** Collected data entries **
---------------

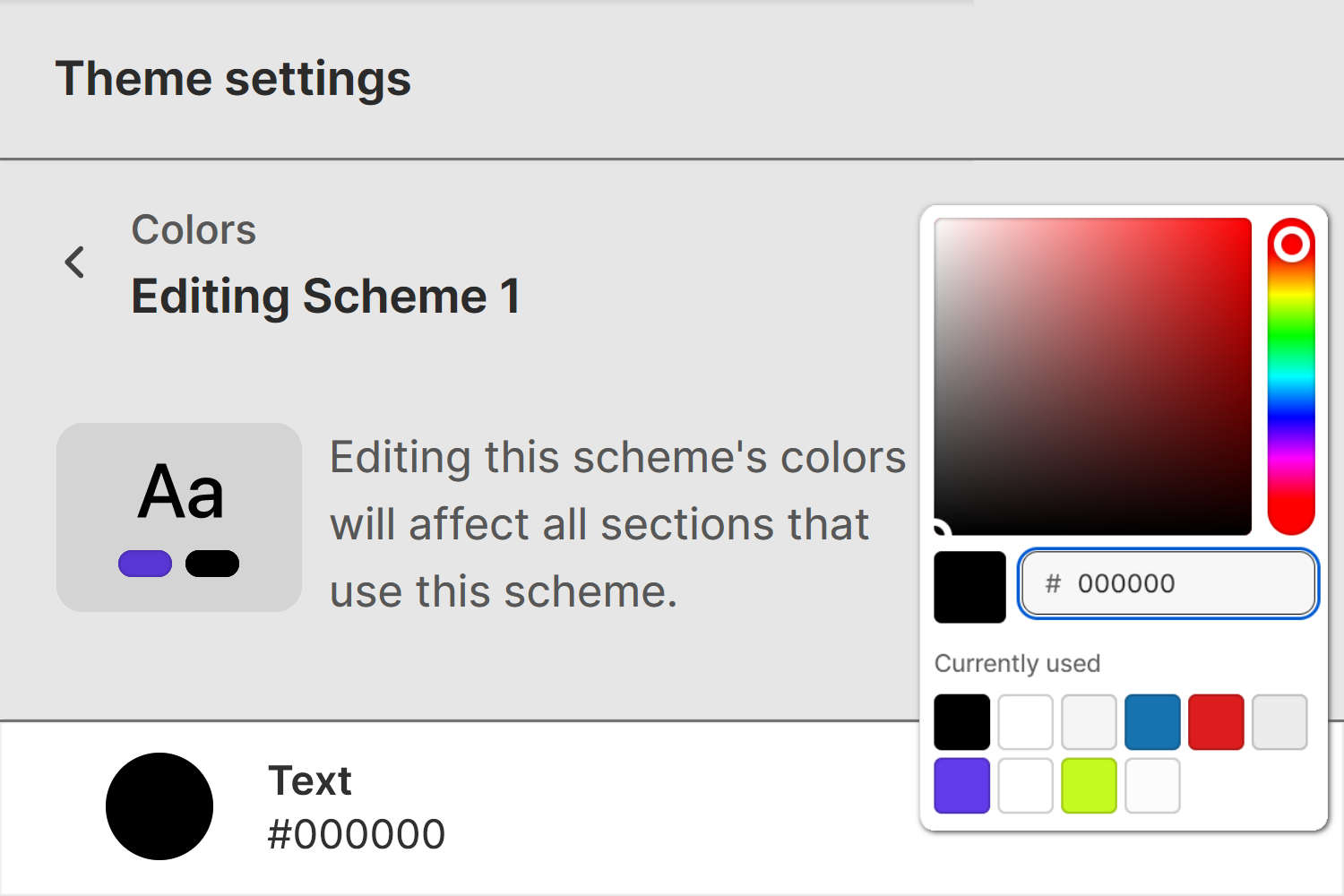Image resolution: width=1344 pixels, height=896 pixels.
Task: Select the lime green Currently used swatch
Action: 1088,785
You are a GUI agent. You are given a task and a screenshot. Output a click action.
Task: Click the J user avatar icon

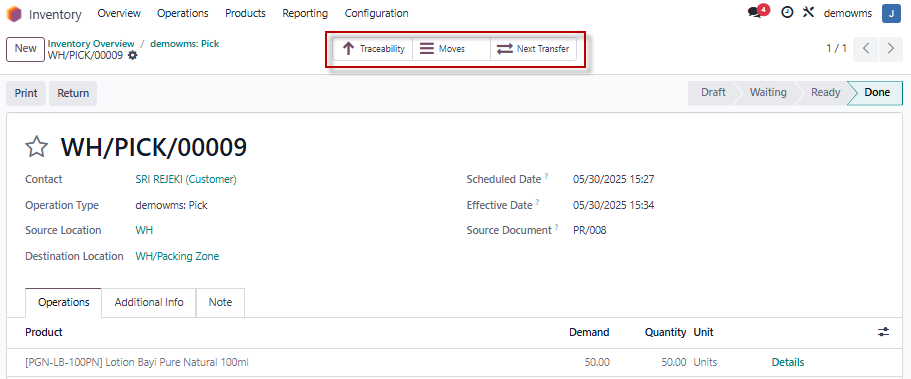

---------------

** Exercise aim **
Return only the lines from the one containing "You are a GUI" through the last line of the entries above, exactly as written and without pictures.

** Expected answer **
You are a GUI agent. You are given a task and a screenshot. Output a click action.
Task: Click the J user avatar icon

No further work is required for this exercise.